**Problem description**
Answer these questions from the college comparison below, one per line:
1. What placement rate does it give for VIT Pune's CSE program?
2. What average package does it state for IIIT Vadodara ECE?
3. What placement range does it give for NIT Surat's Mechanical Engineering?

Start of Text block

Nayagam P P  |10899 Answers  |Ask -

Career Counsellor - Answered on Aug 07, 2025

Career
Sir, What should I prefer IIIT Vadodara ECE, NIT Surat MECH, VIT Pune CSE, VJTI MECH, SPIT ECE, OR PICT ECE
Ans: Pravin, Among the options—IIIT Vadodara ECE, NIT Surat Mechanical, VIT Pune CSE, VJTI Mechanical, SPIT ECE, and PICT ECE—each offers specific strengths in academics, placements, infrastructure, and industry connect. PICT Pune stands out for Electronics and Communication Engineering with a consistent 88–93% placement rate, an average salary between 8–12 LPA, robust training, and top tech recruiters. VJTI Mumbai’s Mechanical branch is highly valued for its nearly 90% placement, respected government credentials, experienced faculty, and excellent alumni support, though core mechanical jobs remain limited nationally, and many graduates transition to allied fields. VIT Pune’s CSE program boasts an 86% placement rate, a median salary around 7.5 LPA, leading recruiters, and a dynamic campus in Pune’s tech hub, catering to the growing IT sector. NIT Surat’s Mechanical Engineering is supported by stable placements (70–80%), top recruiter participation, and a legacy of technical rigor, but as with many mechanical programs nationally, specialization in coding or digital skills enhances prospects. SPIT ECE, an autonomous and consistently top-ranked Mumbai college, places 80–95% of students with solid core and software recruiters, emphasizing technical projects and minor specialization options; however, infrastructure is more basic and hostel options are limited. IIIT Vadodara ECE offers strong industry connections, top recruiter participation, and an average package of around 12 LPA, but placement percentages are marginally lower and tech-core exposure is still developing compared to the above Mumbai and Pune campuses. All these institutes feature active placement cells, qualified faculty, student-driven clubs, and solid links with industry, but IT and allied digital domains show broader prospects compared to core mechanical and traditional ECE branches—a trend heightened by ongoing AI and automation transitions. Academic environment, alumni network, city location, and campus life at Pune and Mumbai colleges further enrich career visibility and student exposure.

End of Text block
Start of Provided data

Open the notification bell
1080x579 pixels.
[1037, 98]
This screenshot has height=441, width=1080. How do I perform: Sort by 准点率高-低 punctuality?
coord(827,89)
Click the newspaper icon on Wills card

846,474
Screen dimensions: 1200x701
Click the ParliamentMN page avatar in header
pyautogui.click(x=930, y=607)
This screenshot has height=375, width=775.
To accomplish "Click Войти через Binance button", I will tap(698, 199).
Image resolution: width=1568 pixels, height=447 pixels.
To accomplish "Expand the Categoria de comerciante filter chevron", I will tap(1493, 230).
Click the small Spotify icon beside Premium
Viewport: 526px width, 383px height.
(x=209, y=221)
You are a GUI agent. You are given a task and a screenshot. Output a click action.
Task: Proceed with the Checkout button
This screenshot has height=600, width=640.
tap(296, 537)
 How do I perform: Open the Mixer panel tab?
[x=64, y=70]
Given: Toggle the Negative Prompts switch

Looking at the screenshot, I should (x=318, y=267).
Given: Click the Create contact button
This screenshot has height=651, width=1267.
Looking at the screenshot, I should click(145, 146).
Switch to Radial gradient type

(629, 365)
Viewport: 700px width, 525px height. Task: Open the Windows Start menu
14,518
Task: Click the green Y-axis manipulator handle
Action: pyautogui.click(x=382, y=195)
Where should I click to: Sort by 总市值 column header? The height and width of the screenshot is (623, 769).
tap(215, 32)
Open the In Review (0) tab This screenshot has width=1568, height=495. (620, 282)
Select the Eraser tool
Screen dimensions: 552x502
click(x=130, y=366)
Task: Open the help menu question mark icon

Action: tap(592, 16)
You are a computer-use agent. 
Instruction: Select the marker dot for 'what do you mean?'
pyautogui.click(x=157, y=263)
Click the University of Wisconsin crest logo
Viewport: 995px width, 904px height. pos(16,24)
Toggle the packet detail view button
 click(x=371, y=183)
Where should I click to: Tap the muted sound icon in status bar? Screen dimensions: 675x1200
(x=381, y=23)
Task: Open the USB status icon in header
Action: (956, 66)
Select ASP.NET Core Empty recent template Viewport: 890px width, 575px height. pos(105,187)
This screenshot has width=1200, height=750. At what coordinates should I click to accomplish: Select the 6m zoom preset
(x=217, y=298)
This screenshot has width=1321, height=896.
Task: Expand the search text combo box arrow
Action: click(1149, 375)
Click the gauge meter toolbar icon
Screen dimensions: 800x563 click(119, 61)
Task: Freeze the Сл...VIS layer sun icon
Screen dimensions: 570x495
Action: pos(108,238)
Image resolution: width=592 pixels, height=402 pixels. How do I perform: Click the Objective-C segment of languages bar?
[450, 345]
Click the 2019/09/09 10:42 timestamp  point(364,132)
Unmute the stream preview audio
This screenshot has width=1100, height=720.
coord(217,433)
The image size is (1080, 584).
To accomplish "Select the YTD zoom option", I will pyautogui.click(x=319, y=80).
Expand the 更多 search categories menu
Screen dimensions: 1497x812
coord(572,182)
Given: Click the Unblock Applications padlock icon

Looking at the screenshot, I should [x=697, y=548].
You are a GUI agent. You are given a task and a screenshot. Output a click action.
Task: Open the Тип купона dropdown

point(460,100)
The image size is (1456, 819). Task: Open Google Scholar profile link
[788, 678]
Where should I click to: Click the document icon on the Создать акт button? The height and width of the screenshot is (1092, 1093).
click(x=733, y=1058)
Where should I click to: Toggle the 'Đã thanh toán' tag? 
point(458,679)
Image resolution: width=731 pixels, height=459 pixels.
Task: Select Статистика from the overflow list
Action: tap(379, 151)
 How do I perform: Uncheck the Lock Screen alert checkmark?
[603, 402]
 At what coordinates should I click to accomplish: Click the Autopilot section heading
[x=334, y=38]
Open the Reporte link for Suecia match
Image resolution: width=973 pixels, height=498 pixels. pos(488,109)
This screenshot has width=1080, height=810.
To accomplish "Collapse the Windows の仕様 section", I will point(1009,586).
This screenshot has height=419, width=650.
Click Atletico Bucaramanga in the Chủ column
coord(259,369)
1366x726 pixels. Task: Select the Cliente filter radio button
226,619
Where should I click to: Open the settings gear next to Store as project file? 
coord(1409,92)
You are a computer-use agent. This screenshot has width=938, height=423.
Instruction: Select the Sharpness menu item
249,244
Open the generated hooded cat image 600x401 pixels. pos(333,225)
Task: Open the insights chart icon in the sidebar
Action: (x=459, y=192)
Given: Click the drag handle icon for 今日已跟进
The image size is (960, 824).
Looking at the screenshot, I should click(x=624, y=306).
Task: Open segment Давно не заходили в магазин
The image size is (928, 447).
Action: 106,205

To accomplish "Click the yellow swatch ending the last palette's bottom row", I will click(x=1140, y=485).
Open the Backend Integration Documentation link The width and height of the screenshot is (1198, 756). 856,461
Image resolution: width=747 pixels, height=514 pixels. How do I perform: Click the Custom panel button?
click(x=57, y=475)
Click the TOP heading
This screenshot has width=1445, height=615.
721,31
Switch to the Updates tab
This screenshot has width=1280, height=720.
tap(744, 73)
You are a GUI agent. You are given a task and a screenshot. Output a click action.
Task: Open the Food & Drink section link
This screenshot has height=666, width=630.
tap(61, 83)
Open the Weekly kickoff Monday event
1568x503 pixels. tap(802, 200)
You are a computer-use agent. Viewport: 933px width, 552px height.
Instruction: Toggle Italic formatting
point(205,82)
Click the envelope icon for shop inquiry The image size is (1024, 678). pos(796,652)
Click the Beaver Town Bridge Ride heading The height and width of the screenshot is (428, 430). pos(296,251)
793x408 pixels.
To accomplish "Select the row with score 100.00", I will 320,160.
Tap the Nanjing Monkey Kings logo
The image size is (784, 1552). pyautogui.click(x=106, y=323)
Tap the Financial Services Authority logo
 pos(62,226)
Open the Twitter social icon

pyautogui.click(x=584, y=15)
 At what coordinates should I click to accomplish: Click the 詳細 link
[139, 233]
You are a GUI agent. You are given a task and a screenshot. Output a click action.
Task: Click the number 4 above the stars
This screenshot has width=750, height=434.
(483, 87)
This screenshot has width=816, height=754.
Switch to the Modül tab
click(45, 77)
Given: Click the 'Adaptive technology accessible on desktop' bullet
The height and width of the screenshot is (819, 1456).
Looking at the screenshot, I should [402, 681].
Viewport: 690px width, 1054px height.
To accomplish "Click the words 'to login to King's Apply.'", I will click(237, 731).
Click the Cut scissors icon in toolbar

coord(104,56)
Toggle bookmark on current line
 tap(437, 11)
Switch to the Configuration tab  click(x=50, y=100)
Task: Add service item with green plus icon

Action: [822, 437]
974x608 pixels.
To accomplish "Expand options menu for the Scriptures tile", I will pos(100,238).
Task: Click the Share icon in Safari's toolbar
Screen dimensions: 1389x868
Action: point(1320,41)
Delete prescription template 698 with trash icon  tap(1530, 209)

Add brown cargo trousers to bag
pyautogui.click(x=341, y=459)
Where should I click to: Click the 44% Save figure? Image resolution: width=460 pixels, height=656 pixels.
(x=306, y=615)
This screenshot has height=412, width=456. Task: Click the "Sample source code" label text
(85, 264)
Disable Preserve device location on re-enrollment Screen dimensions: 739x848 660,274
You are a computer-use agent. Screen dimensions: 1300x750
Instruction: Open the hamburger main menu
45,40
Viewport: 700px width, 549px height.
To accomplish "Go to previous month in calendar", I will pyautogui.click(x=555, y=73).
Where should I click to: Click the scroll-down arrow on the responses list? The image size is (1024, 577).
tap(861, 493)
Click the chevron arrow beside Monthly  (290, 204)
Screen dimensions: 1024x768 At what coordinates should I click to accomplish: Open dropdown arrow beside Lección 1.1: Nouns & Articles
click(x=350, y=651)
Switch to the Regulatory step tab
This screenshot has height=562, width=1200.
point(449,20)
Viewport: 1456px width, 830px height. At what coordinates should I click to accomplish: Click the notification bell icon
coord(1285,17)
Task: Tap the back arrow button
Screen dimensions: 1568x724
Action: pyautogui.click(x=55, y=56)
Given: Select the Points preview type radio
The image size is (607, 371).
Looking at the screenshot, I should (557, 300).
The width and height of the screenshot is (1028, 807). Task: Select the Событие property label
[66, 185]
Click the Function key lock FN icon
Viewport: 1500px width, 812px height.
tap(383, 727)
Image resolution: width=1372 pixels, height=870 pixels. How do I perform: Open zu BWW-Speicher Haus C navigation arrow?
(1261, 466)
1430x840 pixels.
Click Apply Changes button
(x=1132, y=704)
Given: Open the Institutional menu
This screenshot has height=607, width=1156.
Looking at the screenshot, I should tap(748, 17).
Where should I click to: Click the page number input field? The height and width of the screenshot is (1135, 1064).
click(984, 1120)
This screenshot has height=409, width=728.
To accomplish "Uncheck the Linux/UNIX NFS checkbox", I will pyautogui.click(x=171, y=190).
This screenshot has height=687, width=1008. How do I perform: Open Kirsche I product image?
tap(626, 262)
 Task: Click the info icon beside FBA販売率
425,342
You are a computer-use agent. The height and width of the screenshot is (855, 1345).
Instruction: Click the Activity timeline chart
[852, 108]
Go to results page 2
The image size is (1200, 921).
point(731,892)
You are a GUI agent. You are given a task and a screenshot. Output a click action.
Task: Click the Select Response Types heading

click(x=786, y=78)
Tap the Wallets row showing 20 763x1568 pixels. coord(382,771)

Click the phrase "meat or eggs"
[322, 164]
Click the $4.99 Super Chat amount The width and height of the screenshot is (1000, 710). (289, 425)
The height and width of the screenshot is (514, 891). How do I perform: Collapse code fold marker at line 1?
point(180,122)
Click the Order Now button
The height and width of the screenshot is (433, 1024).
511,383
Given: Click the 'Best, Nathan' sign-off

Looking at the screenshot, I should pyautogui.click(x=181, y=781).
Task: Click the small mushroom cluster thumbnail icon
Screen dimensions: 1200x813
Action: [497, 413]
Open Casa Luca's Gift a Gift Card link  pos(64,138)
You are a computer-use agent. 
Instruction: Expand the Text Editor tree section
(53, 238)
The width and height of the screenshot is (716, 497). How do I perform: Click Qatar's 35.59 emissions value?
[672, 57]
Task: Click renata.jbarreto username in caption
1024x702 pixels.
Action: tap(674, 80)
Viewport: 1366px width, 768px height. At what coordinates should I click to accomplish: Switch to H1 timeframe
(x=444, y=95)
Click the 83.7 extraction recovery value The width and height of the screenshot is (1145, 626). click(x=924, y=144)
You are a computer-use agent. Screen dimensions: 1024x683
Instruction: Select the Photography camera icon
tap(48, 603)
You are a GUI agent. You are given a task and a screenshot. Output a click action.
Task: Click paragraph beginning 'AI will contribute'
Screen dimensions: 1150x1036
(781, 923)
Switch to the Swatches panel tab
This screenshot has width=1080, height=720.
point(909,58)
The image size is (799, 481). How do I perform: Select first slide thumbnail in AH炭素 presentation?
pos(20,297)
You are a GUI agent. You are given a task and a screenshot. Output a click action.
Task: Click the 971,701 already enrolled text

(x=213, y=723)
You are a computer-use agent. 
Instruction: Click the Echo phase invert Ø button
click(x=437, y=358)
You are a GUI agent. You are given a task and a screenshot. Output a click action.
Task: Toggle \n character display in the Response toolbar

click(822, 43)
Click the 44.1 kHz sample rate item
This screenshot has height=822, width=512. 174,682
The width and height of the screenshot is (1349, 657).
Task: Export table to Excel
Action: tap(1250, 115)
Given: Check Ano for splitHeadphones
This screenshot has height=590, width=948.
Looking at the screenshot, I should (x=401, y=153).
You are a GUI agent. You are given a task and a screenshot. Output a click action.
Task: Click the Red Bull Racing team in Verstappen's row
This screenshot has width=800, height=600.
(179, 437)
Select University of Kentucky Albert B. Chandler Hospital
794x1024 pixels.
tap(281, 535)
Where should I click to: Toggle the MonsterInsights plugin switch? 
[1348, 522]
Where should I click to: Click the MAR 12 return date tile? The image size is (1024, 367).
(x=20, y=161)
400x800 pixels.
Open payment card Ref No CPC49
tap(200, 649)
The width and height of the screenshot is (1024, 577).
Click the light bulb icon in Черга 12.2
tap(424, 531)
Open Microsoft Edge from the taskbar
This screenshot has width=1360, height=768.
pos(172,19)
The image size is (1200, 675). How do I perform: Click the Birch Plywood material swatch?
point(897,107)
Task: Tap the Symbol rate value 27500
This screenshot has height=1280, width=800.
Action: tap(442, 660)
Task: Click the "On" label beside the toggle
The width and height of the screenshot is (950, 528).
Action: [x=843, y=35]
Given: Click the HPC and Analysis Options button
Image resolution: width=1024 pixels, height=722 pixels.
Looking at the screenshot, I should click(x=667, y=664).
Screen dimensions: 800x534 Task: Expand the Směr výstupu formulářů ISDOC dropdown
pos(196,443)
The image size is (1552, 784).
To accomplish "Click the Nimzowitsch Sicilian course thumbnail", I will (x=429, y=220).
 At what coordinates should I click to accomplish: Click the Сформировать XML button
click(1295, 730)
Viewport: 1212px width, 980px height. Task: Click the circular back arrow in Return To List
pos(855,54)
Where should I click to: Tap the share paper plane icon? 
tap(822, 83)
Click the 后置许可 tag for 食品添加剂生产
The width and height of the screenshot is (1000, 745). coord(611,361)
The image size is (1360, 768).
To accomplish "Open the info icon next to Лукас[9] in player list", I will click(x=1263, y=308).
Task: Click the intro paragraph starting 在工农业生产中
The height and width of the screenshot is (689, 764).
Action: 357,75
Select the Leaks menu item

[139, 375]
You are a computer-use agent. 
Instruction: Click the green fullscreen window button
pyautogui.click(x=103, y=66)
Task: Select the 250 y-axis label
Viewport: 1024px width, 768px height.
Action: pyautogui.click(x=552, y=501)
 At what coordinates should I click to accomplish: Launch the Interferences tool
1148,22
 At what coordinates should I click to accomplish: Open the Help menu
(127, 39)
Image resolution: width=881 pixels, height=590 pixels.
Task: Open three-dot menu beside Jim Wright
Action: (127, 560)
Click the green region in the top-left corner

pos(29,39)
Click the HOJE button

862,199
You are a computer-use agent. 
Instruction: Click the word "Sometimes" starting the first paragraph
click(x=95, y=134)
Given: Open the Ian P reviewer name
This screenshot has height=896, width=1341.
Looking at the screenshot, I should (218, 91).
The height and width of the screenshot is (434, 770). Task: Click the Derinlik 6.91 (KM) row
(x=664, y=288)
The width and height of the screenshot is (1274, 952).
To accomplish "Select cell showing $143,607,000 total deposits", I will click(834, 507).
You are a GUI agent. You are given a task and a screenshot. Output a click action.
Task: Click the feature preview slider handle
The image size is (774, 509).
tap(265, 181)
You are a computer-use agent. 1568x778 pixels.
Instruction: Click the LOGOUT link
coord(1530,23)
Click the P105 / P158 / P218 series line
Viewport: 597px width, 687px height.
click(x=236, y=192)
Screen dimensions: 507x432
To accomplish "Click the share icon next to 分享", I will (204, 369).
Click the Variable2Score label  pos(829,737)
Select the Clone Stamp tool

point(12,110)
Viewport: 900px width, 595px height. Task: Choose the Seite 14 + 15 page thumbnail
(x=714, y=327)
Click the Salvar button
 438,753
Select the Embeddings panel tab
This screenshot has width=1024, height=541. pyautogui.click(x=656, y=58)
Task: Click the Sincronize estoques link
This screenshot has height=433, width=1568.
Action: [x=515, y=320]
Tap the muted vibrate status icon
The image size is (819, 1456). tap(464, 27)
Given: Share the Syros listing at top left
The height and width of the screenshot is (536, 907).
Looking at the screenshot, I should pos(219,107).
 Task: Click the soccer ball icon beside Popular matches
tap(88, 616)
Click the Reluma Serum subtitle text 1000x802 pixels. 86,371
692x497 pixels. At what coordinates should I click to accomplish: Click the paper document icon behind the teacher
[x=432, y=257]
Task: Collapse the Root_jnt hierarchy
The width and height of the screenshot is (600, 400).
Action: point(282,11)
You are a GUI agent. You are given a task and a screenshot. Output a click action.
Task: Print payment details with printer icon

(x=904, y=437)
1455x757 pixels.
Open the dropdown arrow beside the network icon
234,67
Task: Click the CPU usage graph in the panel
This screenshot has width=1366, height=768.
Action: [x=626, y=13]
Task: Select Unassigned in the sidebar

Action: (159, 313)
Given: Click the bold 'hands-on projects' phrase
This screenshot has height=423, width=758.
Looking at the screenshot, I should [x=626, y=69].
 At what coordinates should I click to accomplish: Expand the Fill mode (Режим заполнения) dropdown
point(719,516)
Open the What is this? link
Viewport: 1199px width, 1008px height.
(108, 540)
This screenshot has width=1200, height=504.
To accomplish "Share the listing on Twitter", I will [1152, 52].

End of Provided data

**Completed task**
1. 86%
2. Around 12 LPA
3. 70–80%